Collected data entries:
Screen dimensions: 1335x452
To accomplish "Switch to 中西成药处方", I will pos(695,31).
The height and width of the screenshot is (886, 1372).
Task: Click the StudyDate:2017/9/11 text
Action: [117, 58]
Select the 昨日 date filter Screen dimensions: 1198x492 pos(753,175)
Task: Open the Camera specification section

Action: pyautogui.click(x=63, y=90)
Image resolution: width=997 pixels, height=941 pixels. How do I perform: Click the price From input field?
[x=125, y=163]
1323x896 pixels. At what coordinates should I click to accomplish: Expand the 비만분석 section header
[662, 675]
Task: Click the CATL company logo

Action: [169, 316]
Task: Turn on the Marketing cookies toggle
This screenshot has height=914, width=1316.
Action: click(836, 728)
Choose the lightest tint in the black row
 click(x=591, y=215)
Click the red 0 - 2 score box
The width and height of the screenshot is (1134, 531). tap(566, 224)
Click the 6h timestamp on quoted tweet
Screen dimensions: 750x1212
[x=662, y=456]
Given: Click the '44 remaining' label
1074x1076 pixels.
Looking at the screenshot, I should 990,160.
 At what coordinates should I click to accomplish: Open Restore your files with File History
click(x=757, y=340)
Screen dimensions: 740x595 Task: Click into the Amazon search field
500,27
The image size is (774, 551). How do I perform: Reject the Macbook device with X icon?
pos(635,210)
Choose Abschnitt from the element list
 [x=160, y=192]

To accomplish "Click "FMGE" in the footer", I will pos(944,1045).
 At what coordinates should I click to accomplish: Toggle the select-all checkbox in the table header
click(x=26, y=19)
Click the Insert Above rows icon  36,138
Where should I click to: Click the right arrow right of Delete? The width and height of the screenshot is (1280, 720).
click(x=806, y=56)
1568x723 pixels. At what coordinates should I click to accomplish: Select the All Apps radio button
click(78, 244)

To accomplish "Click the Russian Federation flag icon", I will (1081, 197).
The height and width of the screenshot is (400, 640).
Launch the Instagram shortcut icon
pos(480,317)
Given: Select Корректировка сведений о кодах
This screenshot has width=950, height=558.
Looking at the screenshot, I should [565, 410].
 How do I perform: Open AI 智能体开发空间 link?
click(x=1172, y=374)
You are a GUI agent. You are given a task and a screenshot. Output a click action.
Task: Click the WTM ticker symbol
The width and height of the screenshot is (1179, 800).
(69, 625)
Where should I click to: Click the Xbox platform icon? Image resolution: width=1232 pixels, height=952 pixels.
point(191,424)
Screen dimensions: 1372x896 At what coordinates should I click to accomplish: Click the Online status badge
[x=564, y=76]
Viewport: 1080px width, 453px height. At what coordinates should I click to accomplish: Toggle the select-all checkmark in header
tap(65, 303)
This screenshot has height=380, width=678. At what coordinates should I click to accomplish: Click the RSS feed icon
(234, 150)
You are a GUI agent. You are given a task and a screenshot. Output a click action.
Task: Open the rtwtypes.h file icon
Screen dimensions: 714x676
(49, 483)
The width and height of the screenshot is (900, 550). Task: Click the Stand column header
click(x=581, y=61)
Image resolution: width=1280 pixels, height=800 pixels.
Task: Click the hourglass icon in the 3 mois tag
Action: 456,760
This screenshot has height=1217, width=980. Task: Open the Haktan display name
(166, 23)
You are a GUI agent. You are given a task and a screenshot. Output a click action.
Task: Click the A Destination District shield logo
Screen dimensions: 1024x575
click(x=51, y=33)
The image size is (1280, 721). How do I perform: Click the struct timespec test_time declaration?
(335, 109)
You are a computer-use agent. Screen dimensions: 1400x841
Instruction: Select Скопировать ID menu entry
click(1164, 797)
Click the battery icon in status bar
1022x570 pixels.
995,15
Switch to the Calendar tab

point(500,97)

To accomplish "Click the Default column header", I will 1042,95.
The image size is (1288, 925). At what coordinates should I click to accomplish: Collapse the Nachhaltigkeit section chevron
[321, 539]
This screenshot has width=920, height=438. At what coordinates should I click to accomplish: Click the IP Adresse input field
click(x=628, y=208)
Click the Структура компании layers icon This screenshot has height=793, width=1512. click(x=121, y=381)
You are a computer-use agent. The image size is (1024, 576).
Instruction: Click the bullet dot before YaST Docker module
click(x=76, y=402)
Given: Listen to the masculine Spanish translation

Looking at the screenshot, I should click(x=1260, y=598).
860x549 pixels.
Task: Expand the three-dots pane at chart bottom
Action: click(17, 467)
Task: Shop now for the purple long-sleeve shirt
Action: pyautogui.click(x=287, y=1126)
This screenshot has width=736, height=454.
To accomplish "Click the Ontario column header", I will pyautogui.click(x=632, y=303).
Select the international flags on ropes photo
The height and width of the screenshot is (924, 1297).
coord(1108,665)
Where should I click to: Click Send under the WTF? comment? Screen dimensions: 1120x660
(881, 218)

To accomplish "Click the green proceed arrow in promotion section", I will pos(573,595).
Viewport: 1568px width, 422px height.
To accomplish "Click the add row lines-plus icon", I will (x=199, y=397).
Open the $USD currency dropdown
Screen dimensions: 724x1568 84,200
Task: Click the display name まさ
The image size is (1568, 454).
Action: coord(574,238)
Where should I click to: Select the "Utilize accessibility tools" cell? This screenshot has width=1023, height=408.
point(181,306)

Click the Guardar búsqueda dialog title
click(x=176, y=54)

*WORK TO BE COMPLETED*.
Return only what runs from the line containing "Click the Структура" to the last line of the records above, both ends included, exactly as written.

*SOLUTION*.
Click the Структура компании layers icon This screenshot has height=793, width=1512. click(x=121, y=381)
You are a computer-use agent. The image size is (1024, 576).
Instruction: Click the bullet dot before YaST Docker module
click(x=76, y=402)
Given: Listen to the masculine Spanish translation

Looking at the screenshot, I should click(x=1260, y=598).
860x549 pixels.
Task: Expand the three-dots pane at chart bottom
Action: click(17, 467)
Task: Shop now for the purple long-sleeve shirt
Action: pyautogui.click(x=287, y=1126)
This screenshot has width=736, height=454.
To accomplish "Click the Ontario column header", I will pyautogui.click(x=632, y=303).
Select the international flags on ropes photo
The height and width of the screenshot is (924, 1297).
coord(1108,665)
Where should I click to: Click Send under the WTF? comment? Screen dimensions: 1120x660
(881, 218)

To accomplish "Click the green proceed arrow in promotion section", I will pos(573,595).
Viewport: 1568px width, 422px height.
To accomplish "Click the add row lines-plus icon", I will (x=199, y=397).
Open the $USD currency dropdown
Screen dimensions: 724x1568 84,200
Task: Click the display name まさ
The image size is (1568, 454).
Action: coord(574,238)
Where should I click to: Select the "Utilize accessibility tools" cell? This screenshot has width=1023, height=408.
point(181,306)

Click the Guardar búsqueda dialog title
click(x=176, y=54)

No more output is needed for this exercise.